# Extracted records:
----
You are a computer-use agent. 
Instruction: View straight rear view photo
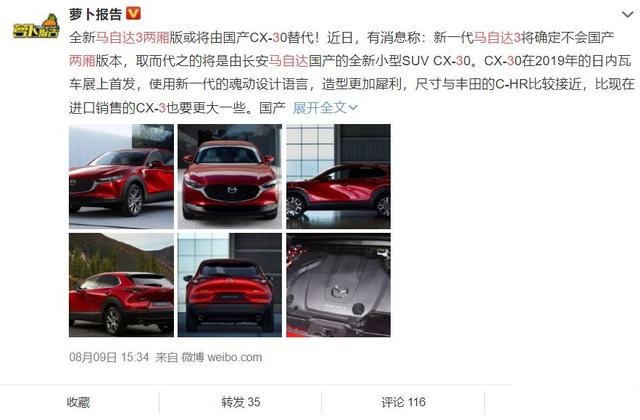point(230,285)
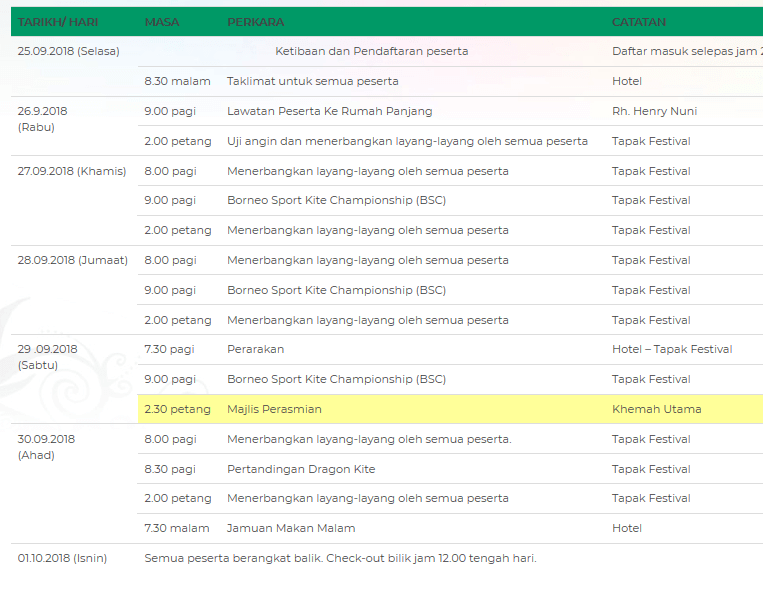Click the Pertandingan Dragon Kite entry
Image resolution: width=763 pixels, height=589 pixels.
click(x=301, y=469)
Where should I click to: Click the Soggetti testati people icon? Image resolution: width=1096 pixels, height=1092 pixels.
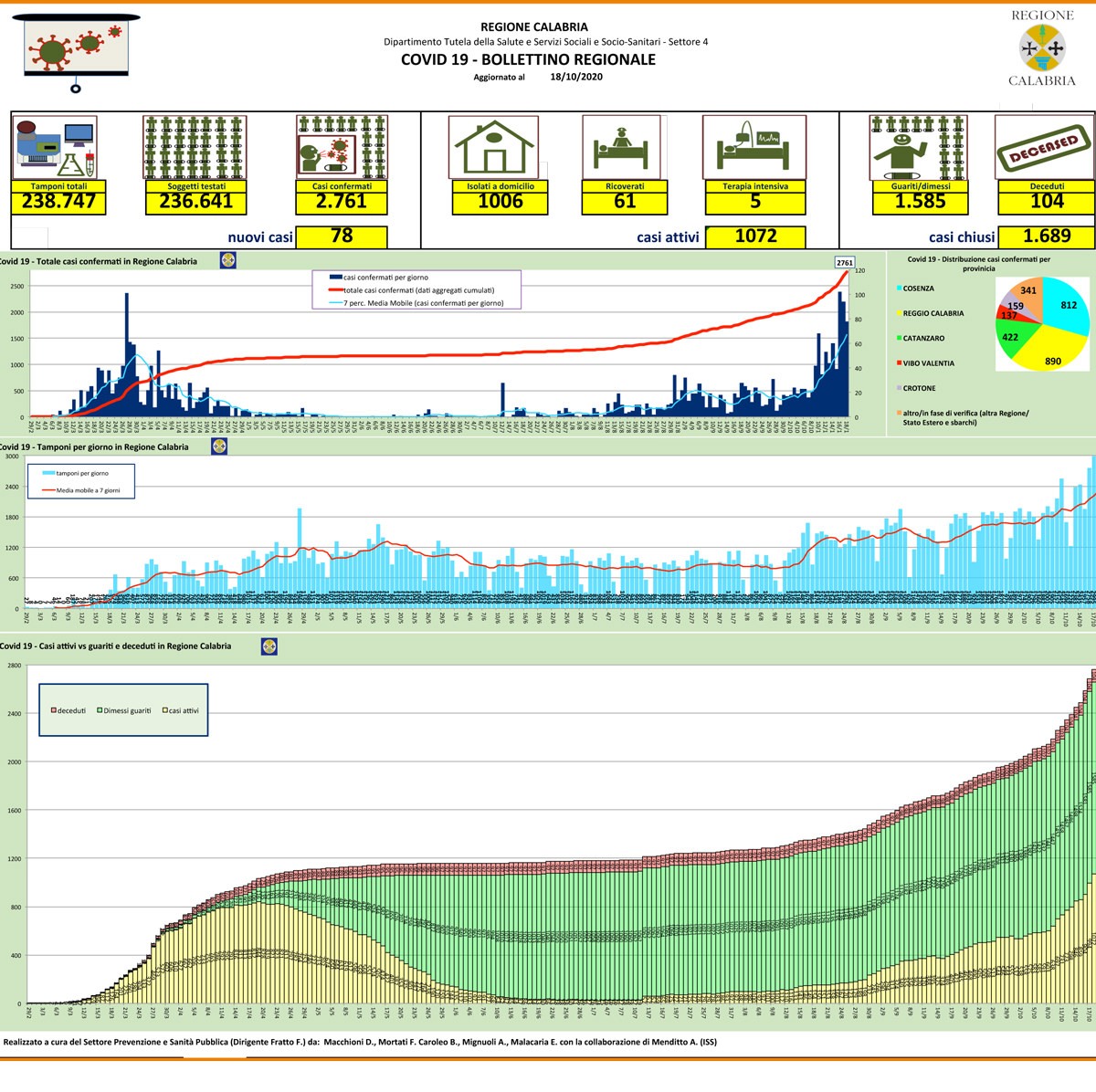(x=195, y=147)
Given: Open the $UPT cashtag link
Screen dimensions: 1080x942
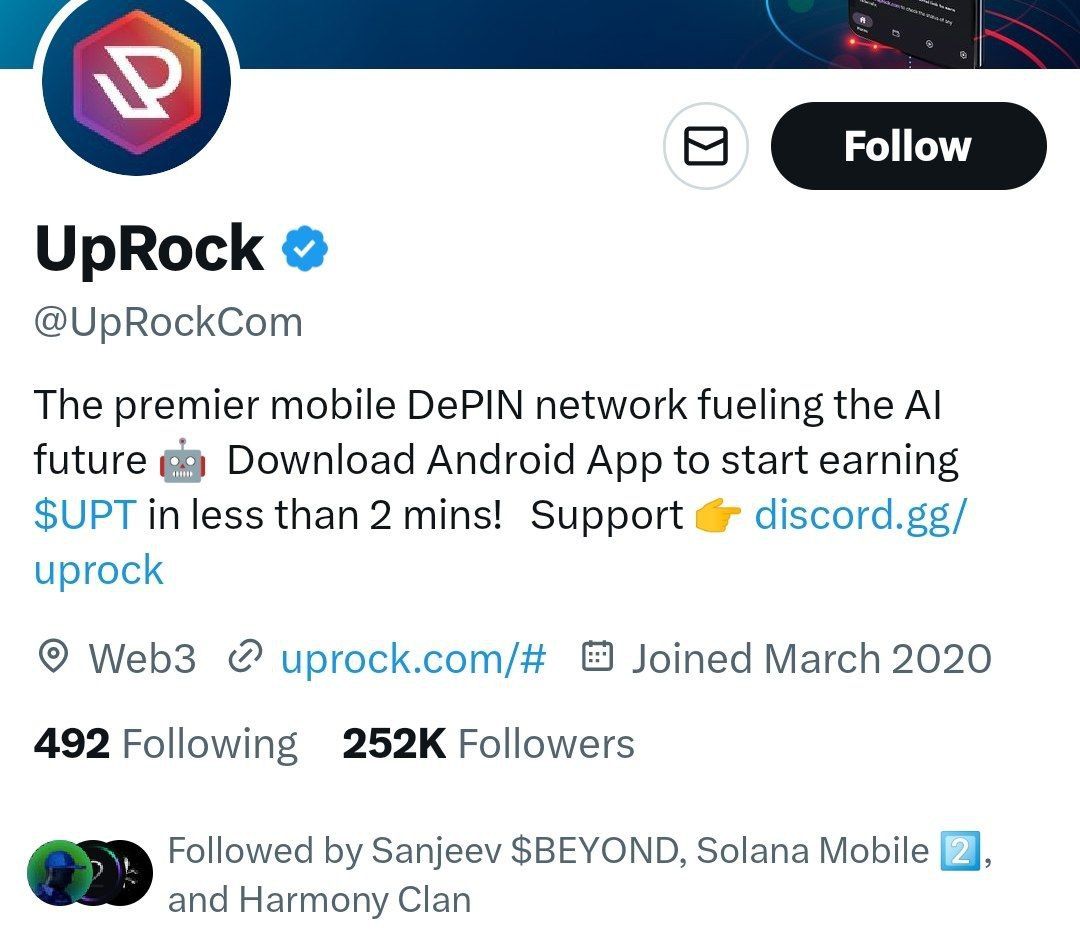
----
# Problem requirements:
The data above should be restated exactly, with its images dropped.

# Output of the task:
You are a computer-use agent. 
Instruction: View straight rear view photo
point(230,285)
Click the Pertandingan Dragon Kite entry
Image resolution: width=763 pixels, height=589 pixels.
click(x=301, y=469)
Where should I click to: Click the Soggetti testati people icon? Image resolution: width=1096 pixels, height=1092 pixels.
(x=195, y=147)
Given: Open the $UPT cashtag link
Screen dimensions: 1080x942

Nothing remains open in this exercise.